:: Short exercise 1 ::
Print the forum thread about exam-takers' ages between "# How Old are" and "ruggercsc (Mar 23, 2019)", inclusive.
:: Short exercise 2 ::
Write the next part of the forum thread about exam-takers' ages, picking up after its final line.

# How Old are you?



## iahi_2005 (Mar 23, 2019)

I am taking my PE exam for the first time; I am 38 years old. I was just curious how old you guys are and is this your first/second/third.......attempt? Let's get a light topic going, I need a break from studying


----------



## ruggercsc (Mar 23, 2019)

I took the FE and passed the first time when I was 23.

I took the PE Exam and passed the first time when I was 50 (I was not the oldest person taking the exam at my exam location).

My $0.02 - Take the exam as soon as you can, keep taking it until you pass, and you are never too old to take the exam.


----------



## MA_PE (Mar 24, 2019)

Similar to @ruggercsc I took the FE (called the EIT back then) when I was 23.  I was 44 when I took the PE and passed the first time.  Git ‘er done.


----------



## Saul Good (Mar 24, 2019)

I started studying December 2017.

FE exam attempt 1 (February 2018-fail)

FE exam attempt 2 (April 2018-pass)

PE exam attempt 1 (October 2018-fail)

PE exam attempt 2 (April 2019-????)

I’m 33 and almost 11 years out of college. It’s been a rough year and a half of almost non stop studying with the exception of waiting for results.  I hope it’s over in 2 weeks.  I’m a power engineer by the way.


----------



## Messi (Mar 24, 2019)

Saul Good said:


> I started studying December 2017.
> 
> FE exam attempt 1 (February 2018-fail)
> 
> ...


Wow, thats literally 1.5 years of studying. Hope your pattern continues &amp; you pass !


----------



## a4u2fear (Mar 25, 2019)

I am 33

Graduate 2007

Passed FE 1st try Jan 2018

Failed PE 1st try Apr 2018

Passed PE 2nd try Oct 2018


----------



## LyceeFruit PE (Mar 25, 2019)

29

Passed FE in April 2010 as a junior in college &amp; when it was still paper (VT allows (allowed?) you to sit for the exam with 5 semesters of college under your belt).

Been on/off the PE journey since Oct 2015. Have not sat for every exam in this time frame.


----------



## Messi (Mar 25, 2019)

27

Graduated with Master's degree in 2015, cleared FE in 2016

First PE attempt this April


----------



## Phenomenon083 (Mar 25, 2019)

32

Masters in Mechanical Engineering.

PE Mechanical TFS April 2016

Taking Power PE April 2019.

:: Data provided ::
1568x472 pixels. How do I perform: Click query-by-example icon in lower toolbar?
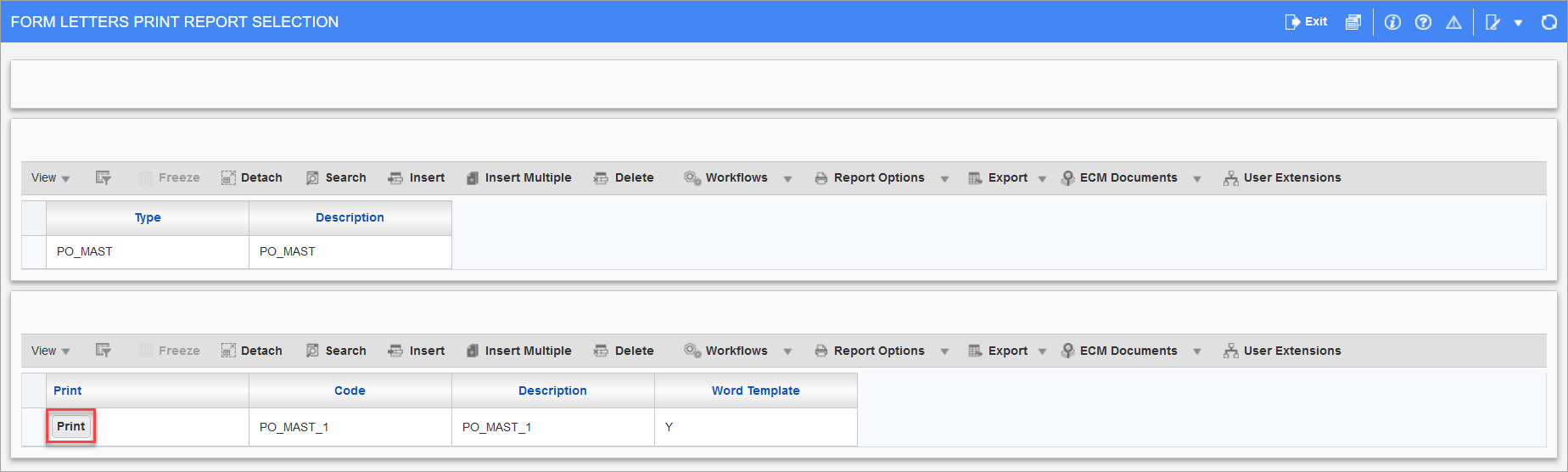pos(104,351)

:: Written response 1 ::
# How Old are you?



## iahi_2005 (Mar 23, 2019)

I am taking my PE exam for the first time; I am 38 years old. I was just curious how old you guys are and is this your first/second/third.......attempt? Let's get a light topic going, I need a break from studying


----------



## ruggercsc (Mar 23, 2019)

:: Written response 2 ::
----------



## Messi (Mar 25, 2019)

Phenomenon083 said:


> 32
> 
> Masters in Mechanical Engineering.
> 
> ...


Wow. I can never dare to write PE in any other discipline lol.


----------



## ChebyshevII PE PMP (Mar 25, 2019)

26

Passed Electrical FE April 2013, first attempt.

Passed Computer Engineering PE October 2018, first attempt.


----------



## Phenomenon083 (Mar 25, 2019)

Messi said:


> Wow. I can never dare to write PE in any other discipline lol.


You can if you want to. I have to say Power PE is whole different ball game compare to Mechanical. But I have learned a lot, hopefully I will pass. Good luck to ya'll.


----------



## roy167 (Mar 25, 2019)

I'm 50. My undergraduate degree was from overseas, applied for FE process some 20 yrs ago, my University did not send the transcripts in time, back then without e-mails etc it was hard to communicate. Got frustrated and abandoned the application process. 20 yrs later, with a new job, decided to give it a shot in May 2018. Application was approved for FE and PE in Aug 2018, Passed FE in 1st attempt in Oct 2018.

Going in for PE for the 1st time in 2 weeks!! 

I have been out of college for over 25 years, for some reason I am not finding hard to get back into swing of things. In fact , I have learnt what I did not learn in 4 year of college by going through this process.


----------



## Sthabik PE (Mar 30, 2019)

I am 32

Passed FE 1st try Jan 2018 ( from JPN)

Failed PE 1st try Oct 2018

PE 2nd try target on Oct 2019


----------



## squaretaper LIT AF PE (Apr 2, 2019)

Phenomenon083 said:


> You can if you want to. I have to say Power PE is whole different ball game compare to Mechanical. But I have learned a lot, hopefully I will pass. Good luck to ya'll.


35

Masters in Mechanical Engineering

FE Mechanical Feb 2016

PE Mechanical TFS April 2018

Taking Civil WRE Oct 2019 (was planning on sitting for Power, but now I work for the government and changed discipline)


----------



## Phenomenon083 (Apr 3, 2019)

How’s everyone doing. Couldn’t sleep properly last night. Dreamt all along how to size a OCPD!


----------



## Messi (Apr 3, 2019)

Phenomenon083 said:


> How’s everyone doing. Couldn’t sleep properly last night. Dreamt all along how to size a OCPD!


I started taking valerian root tablets and changing my schedule to wake up early like the Exam day. I dont know if I will fall asleep tomorrow night though.


----------



## Phenomenon083 (Apr 3, 2019)

Messi said:


> I started taking valerian root tablets and changing my schedule to wake up early like the Exam day. I dont know if I will fall asleep tomorrow night though.


Hopefully you’ll get proper sleep. I’m aiming to take little sleep tonight. Not study tomorrow at all, just take it easy travel to the exam site. Hopefully by tomorrow night I won’t have any problem to fall asleep.


----------



## DoctorWho-PE (Apr 3, 2019)

I took the FE on my 35th birthday.  

I took the PE first time when I was 39, and took and passed the PE on my 40th birthday.


----------



## Mo84 (Apr 3, 2019)

Took the FE when I was 31. Passed first time

Took the PE when I was 34. Passed first time.


----------



## wvengineer (Apr 5, 2019)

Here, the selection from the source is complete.